The Data Management Plan constitutes a requirement of the LIGATE project’s obligation to adhere to the European Commission’s Open Research Data Pilot which enables open access to research data where possible. LIGATE Data Management Plan (DMP) describes the data and program repositories which can be used by third parties for purposes such as data mining, exploitation or validation of the project’s results, for example. It describes data that will be acquired or produced during the project, how the data will be managed, annotated and stored, the standards to use and how the data will be handled and protected during and after the completion of the project. The Plan will be updated at regular intervals, in line with the project’s activities. Related documents include D1.1, “Requirements and Specifications and Integration Plan”. In general, he data and tools are or will be made freely available; the few exceptions involve licensed or proprietary software and details describing the restrictions on their use are given.
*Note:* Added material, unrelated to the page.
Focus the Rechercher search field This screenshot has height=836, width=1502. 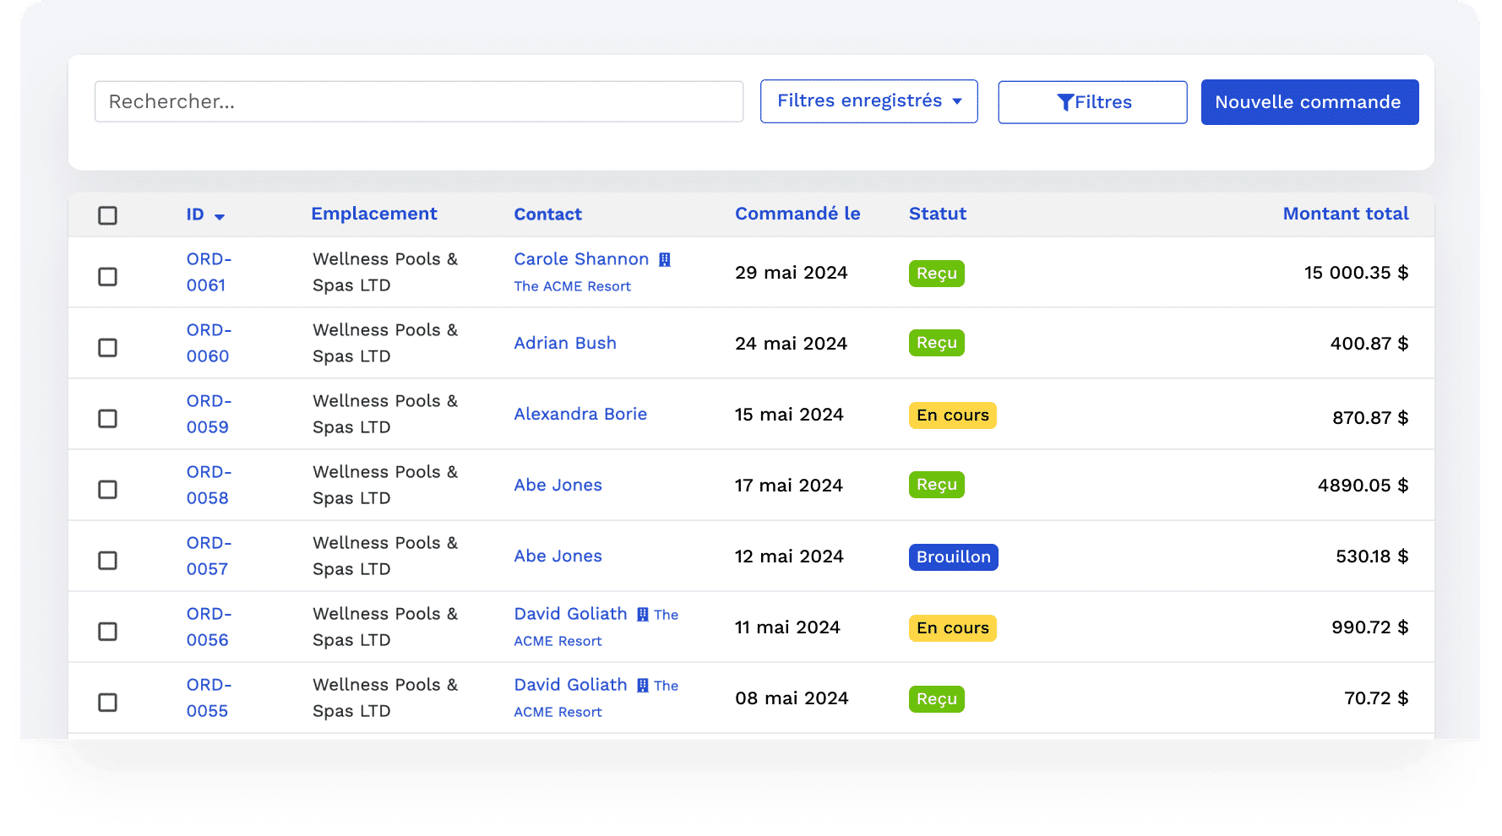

D1.2 – Requirements and Specifications and Integration Plan – M9 

D1.1 describe the requirements and specifications of the project’s software components together with the constraints imposed by the available hardware architectures. Related documents include the Data Management Plan (D1.2). It lists the hardware resources provided by HPC centres and other partners, including computer systems which will become available in the coming months. It details the specifications and requirements for the lead users of the LIGATE solution, DOMPE’ and TOFMOTION, followed by other components such as LIGEN docking engine, GROMACS molecular modelling software and the HyperQueue workflow engine,. It also provides a description of the integration plan and configuration management.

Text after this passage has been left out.